Zunächst führen wir eine Ultraschalluntersuchung des Bauchraumes durch. Mit dieser Methode können wir Gallensteine feststellen, aber auch eine mögliche Erweiterung des Gallenganges messen. Bei akuten Entzündungen lässt sich eine Verdickung der Gallenblasenwand ermitteln. Zusätzlich kann per Blutentnahme die Erhebung spezieller Leber- und Entzündungswerte Aufschluss geben und weitere Untersuchungsschritte nach sich ziehen. In manchen Fällen kann eine Computertomografie zur Erweiterung der Untersuchung sinnvoll sein.

Magnetresonanztomografie

Bei Zeichen eines Gallengangsverschlusses kann im nächsten Schritt die Magnetresonanztomografie eingesetzt werden. Mit ihr kann die Ursache weiter eingegrenzt werden, insbesondere lassen sich sowohl Steine als auch Tumorbildungen nachweisen. 

Endoskopische Retrograde Cholangiographie (ERC)

Alternativ kann hier auch die sogenannte Endoskopische Retrograde Cholangiographie (ERC) als endoskopische Untersuchungsmethode verwendet werden. Dabei werden die Gallenwege durch Magen und den Zwölffingerdarm aufgesucht (retrograd) und mit Kontrastmittel dargestellt (Cholangiographie). Während dieser Untersuchung kann zugleich direkt behandelt werden, denn man kann die Einmündung des Gallenganges in den Zwölffingerdarm erweitern (Papillotomie), Steine fassen und herausziehen oder ein Ablaufröhrchen (Stent) einsetzen. 

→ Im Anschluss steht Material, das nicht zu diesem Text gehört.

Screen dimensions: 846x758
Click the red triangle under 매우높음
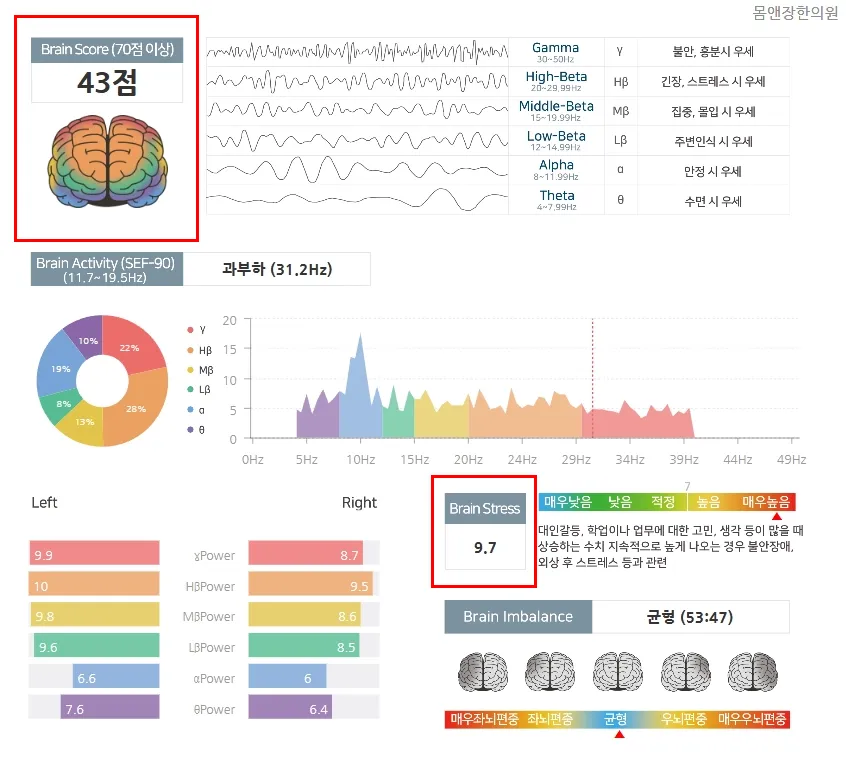(777, 516)
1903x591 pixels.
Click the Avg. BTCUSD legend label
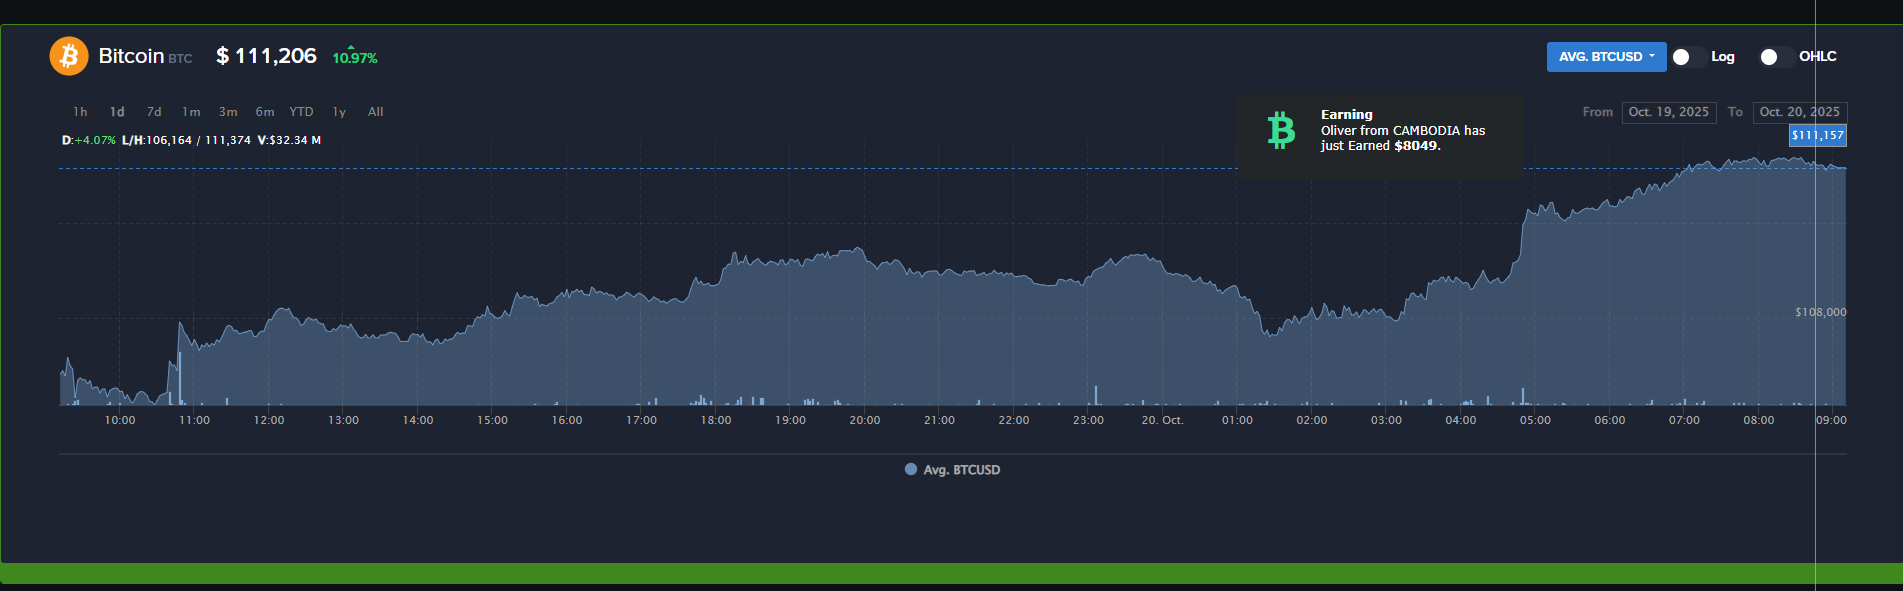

Endoskopischer Ultraschall

Bei unklaren Galleabfluss-Störungen setzen wir den endoskopischen Ultraschall ein: Wie bei einer Magenspiegelung wird hier ein Spezial-Endoskop bis in den Zwölffingerdarm geführt. Dort kann dann mit Ultraschall das benachbarte Gewebe beurteilt werden. Im speziellen Fall kann der Untersucher ultraschallgesteuert Zellen entnehmen, um sie mikroskopisch zu beurteilen. Besonders geeignet ist das Untersuchungsverfahren, wenn die Beschwerden von der Bauchspeicheldrüse herrühren.

Ergänzende Diagnostik

Beschwerden im Oberbauch können auch andere Ursachen haben. So kann ein Geschwür im Magen oder Zwölffingerdarm ähnliche Beschwerden verursachen wie ein Gallenstein-Leiden. In diesen Fällen ist eine zusätzliche Magenspiegelung sinnvoll, insbesondere, wenn die Gallensteine nicht eindeutig sind.